TASK INPUTS>
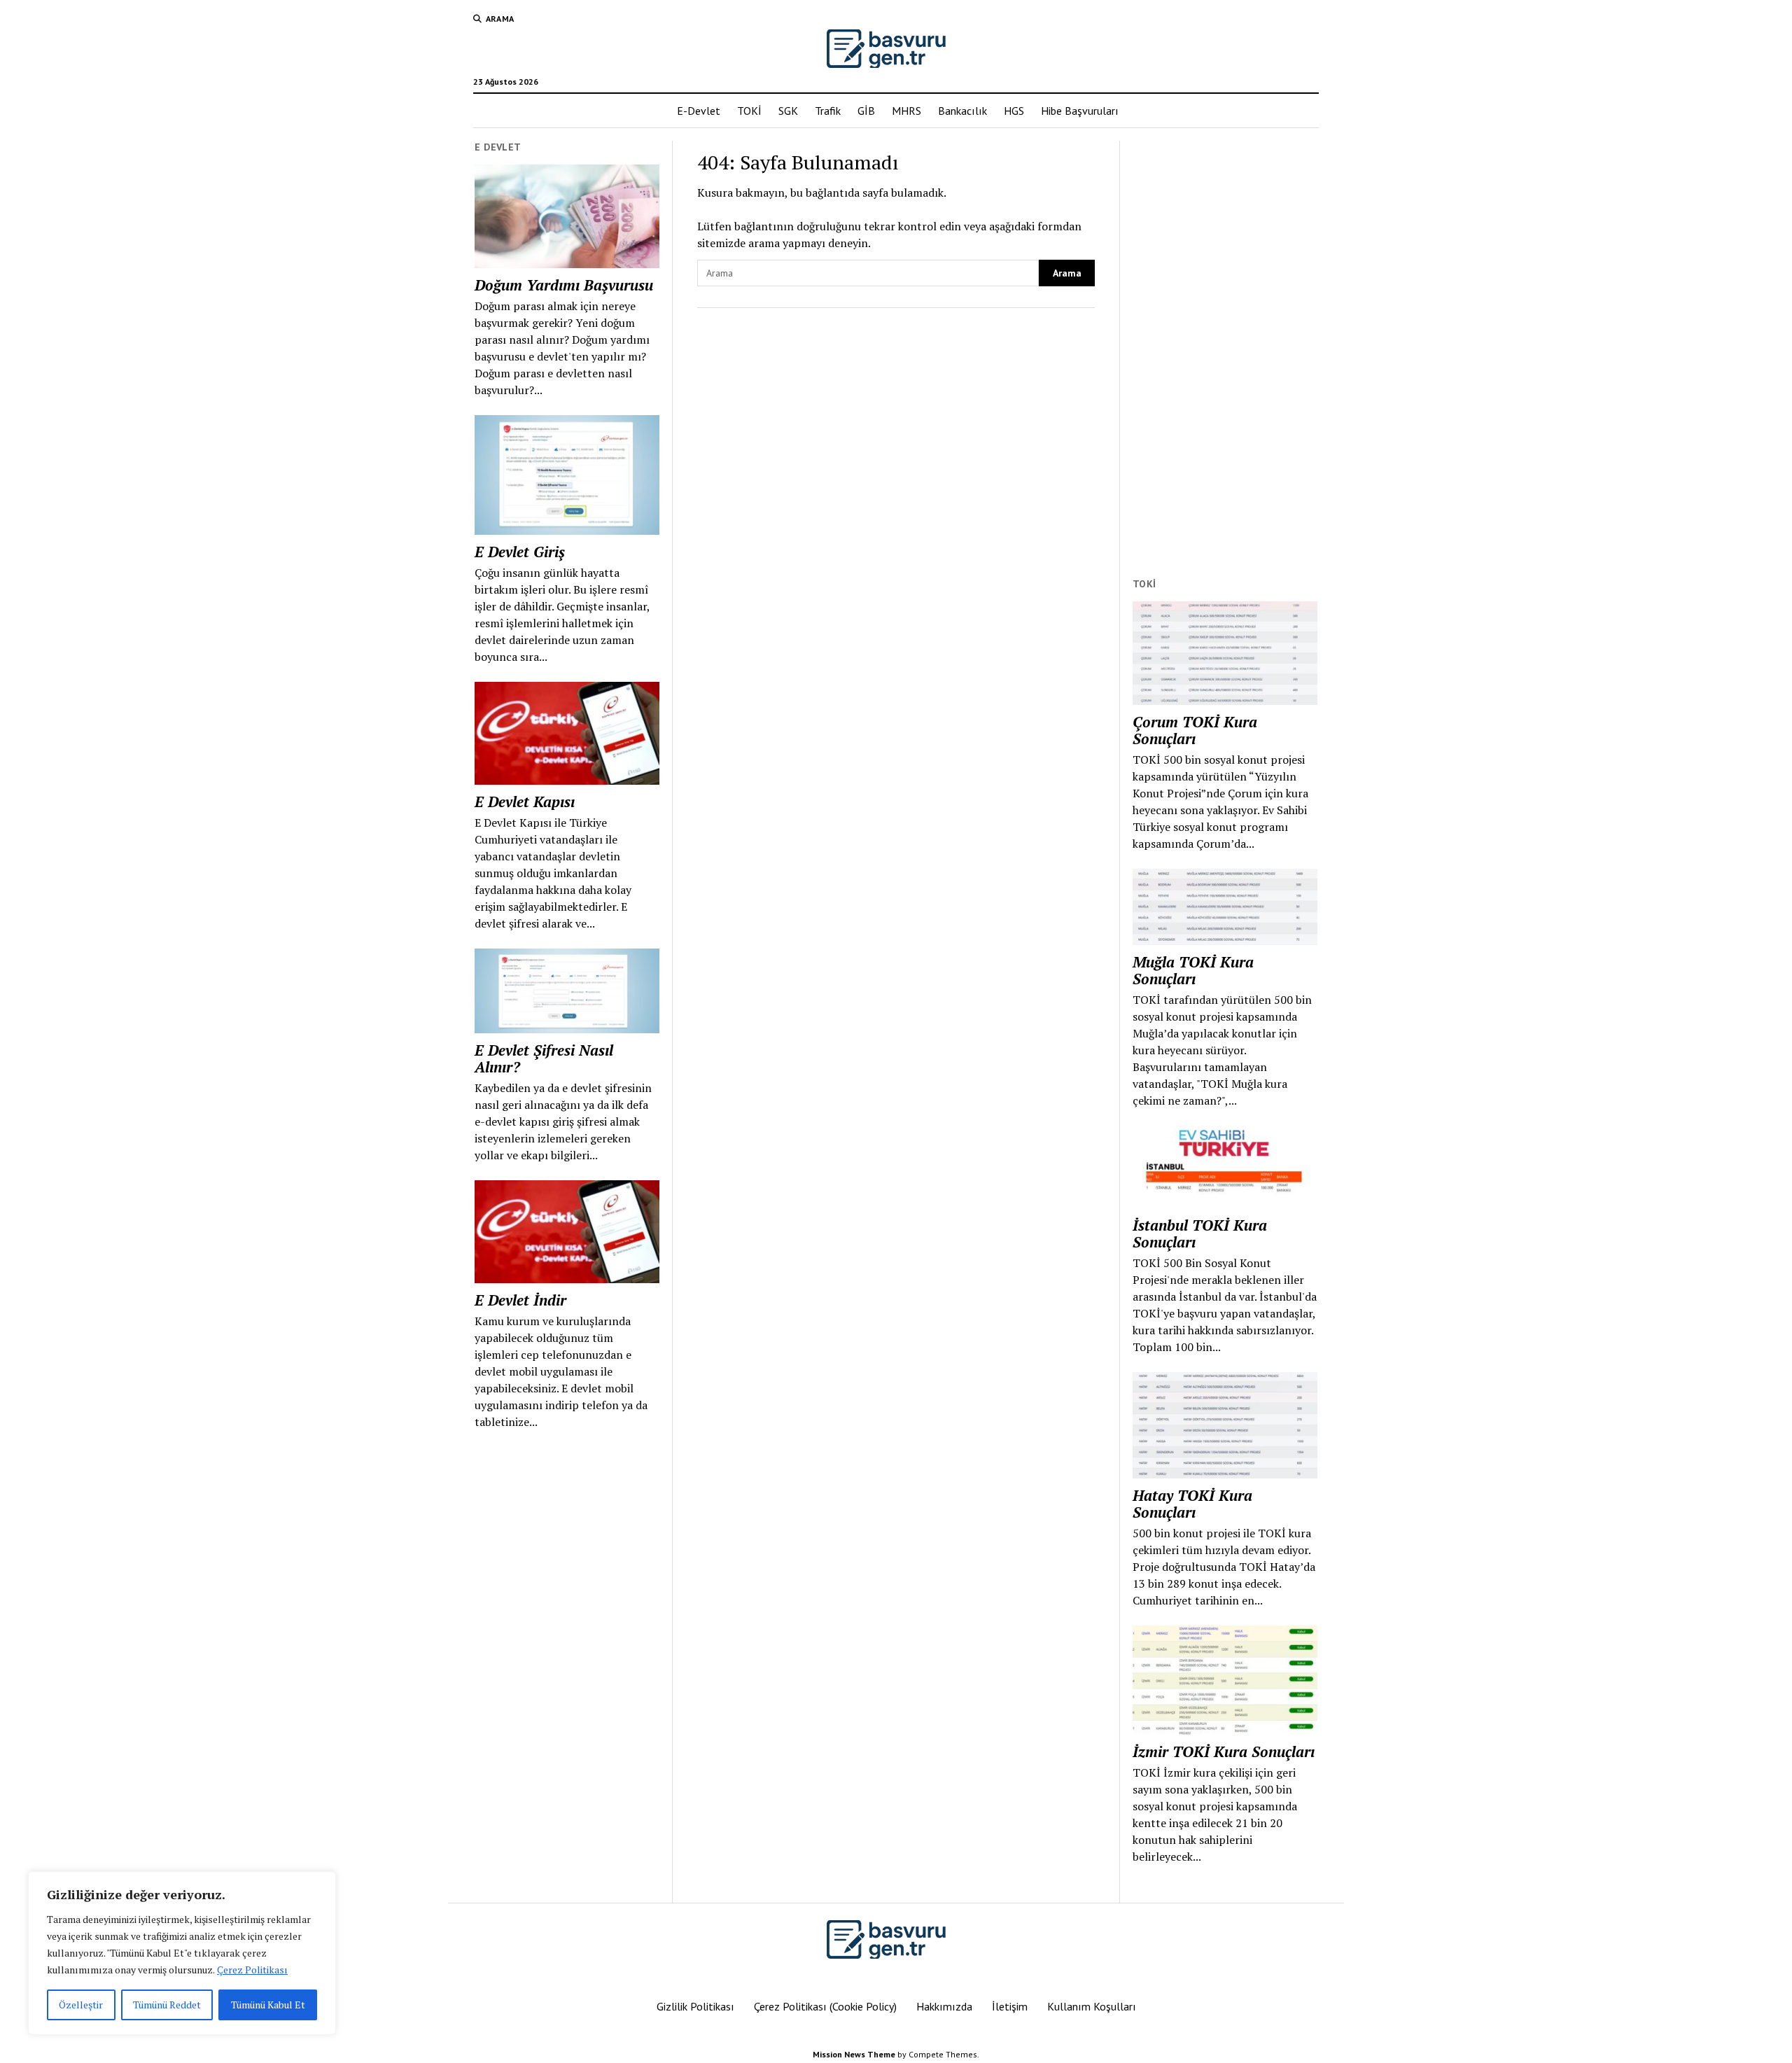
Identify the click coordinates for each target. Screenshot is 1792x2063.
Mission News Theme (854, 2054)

---

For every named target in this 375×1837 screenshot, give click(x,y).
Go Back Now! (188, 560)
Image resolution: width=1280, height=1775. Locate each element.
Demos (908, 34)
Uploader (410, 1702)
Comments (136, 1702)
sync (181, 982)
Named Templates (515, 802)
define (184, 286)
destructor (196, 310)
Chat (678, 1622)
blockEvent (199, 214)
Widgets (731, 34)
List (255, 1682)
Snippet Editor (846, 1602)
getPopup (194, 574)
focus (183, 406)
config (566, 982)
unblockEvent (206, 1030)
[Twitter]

--

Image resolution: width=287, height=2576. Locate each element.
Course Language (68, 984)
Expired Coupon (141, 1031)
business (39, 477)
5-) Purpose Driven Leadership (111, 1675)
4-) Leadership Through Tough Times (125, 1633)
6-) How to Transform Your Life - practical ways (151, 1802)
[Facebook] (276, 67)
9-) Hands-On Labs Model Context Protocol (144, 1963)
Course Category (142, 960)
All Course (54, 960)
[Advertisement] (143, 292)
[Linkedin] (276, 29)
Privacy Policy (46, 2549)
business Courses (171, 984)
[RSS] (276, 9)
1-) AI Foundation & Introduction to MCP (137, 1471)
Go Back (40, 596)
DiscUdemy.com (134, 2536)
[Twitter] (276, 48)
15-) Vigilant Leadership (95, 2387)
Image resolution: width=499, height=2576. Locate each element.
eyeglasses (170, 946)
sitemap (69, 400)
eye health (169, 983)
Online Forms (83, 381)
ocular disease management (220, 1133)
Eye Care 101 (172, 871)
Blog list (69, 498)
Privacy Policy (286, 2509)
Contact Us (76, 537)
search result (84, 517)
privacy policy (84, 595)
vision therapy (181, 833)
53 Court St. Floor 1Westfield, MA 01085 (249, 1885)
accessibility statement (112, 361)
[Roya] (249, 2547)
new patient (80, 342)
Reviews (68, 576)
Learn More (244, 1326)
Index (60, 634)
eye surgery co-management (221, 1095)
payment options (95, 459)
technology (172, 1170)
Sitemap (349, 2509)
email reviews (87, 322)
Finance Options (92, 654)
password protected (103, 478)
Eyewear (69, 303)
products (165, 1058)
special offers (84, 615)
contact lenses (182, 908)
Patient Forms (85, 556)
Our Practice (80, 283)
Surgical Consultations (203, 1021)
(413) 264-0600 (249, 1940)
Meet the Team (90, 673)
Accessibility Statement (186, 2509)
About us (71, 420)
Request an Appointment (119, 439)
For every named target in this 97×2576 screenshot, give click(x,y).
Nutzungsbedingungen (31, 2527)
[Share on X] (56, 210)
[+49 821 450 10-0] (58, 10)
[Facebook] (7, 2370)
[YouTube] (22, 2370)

EXERCISE> Copy every line from the records above that contains the string "click".

RESULT FOR THIS TASK>
Identify the click coordinates for each target. Screenshot is 1792x2063.
For every named target in this 375×1837 screenshot, give click(x,y).
For every named target in this 97×2576 screenshot, give click(x,y).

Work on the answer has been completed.